Caroline blinked at the man opposite as if he were a stranger speaking in tongues, for not a lick of what he said made any sense to her. She told him as much, once she had found her voice again. “If you love Ellen and she has affection for you, then what on earth is wrong with you? Why would you even suggest such a thing? Or… was it Max’s suggestion?”
She braced for the blow that would surely crumble her to dust. If Max was the one who had conjured such a scheme, then it meant that he was done with her.
“It was mine.” Dickie looked at her with curiosity, a softness gleaming in his eyes. “And yes, I do love Ellen, which is why I am asking you to do this. Because she has asked me to do this, and I understand that I must. It is the only way that both of us will emerge from this scandal relatively unscathed.”

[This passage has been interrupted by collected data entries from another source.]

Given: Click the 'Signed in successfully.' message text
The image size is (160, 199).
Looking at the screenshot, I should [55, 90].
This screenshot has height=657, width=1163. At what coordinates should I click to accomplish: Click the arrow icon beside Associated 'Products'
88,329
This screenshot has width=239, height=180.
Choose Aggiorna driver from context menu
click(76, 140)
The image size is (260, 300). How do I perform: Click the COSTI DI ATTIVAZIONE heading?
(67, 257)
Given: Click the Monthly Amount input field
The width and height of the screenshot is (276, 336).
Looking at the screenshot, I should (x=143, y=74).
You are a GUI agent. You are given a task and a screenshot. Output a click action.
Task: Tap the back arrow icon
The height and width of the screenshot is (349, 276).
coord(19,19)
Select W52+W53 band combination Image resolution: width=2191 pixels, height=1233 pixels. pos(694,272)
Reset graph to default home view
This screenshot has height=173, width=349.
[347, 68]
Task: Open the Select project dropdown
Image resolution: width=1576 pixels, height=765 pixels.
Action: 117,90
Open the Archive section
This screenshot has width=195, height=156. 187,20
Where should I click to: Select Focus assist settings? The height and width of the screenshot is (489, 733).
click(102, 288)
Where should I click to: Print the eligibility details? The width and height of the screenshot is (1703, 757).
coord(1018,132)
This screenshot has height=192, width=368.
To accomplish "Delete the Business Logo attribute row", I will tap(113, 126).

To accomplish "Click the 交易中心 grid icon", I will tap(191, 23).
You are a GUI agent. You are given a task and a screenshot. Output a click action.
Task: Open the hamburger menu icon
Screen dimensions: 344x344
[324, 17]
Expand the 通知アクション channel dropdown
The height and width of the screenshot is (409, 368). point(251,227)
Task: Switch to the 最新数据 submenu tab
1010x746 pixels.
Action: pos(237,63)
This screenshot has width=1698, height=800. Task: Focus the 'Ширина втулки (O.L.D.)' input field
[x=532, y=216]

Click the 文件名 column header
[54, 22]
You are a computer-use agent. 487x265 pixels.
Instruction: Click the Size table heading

“Relatively unscathed?” Caroline barked, her head reeling.
Indeed, she felt as if she were back at her brother’s house on the morning that Dickie had proposed. Cornered and panicked and utterly determined to not do what was being demanded of her.
“Are you quite serious, Dickie?” she continued. “I was in Phoebe’s ballroom for all of ten minutes after I revealed the truth and, let me tell you, the response from the guests was not remotely mild.”
Dickie sighed. “But if we restore the balance that has been upset, then forgiveness will quickly follow. Trust me on this, Caro. There is nary a scandal I do not know how to lessen.”
“And Max is… in favor of this?” She could barely get the words out, her heart clenching as her chest squeezed tight, making it hard to breathe.
Dickie leaned forward, his expression sympathetic. “He knows it is in your favor.”
What does that mean? Caroline concentrated on Powder Puff, distracting herself to hold off the tears that pricked at her eyes. But with every stroke of her palm across the soft, white fur, more questions bombarded her mind. Did that mean Max did care but wanted what was best for her, yet again? Did that mean Max did not care and had jumped at the first excuse for an annulment? Was his agreement reluctant or insistent? Had he tried to protest? Had he been waiting for an opportunity?
She thought back to the awful day that she had suggested an annulment. Max had not seemed keen then, choosing to ignore the fact that she had said it all. She had been grateful for that, but now she wondered if she had planted a seed in his head that had finally bloomed into this.
Perhaps, I am looking at this the wrong way. Her heart twinged. Perhaps, this is the kindest thing that I can do for him . She had caused him enough trouble, had she not? He had been so generous, so noble, so righteous, and so determined to be responsible for her.
Maybe, it was her turn to return the favor—to set him free before she fell in love completely. For she could think of no fate worse than loving someone, getting close to someone, and having them distance themselves because of something she had done. And Max would pull away again, further than before this time.
She knew because he already had.
“Very well,” she said quietly. “Tell him that… I agree. Let us undo what I did.”
But I will take sole responsibility for this. I will do this my way. She did not yet know how, but if she had to separate from Max, then that would be it. Her dream would be over, once and for all. She would make sure of it.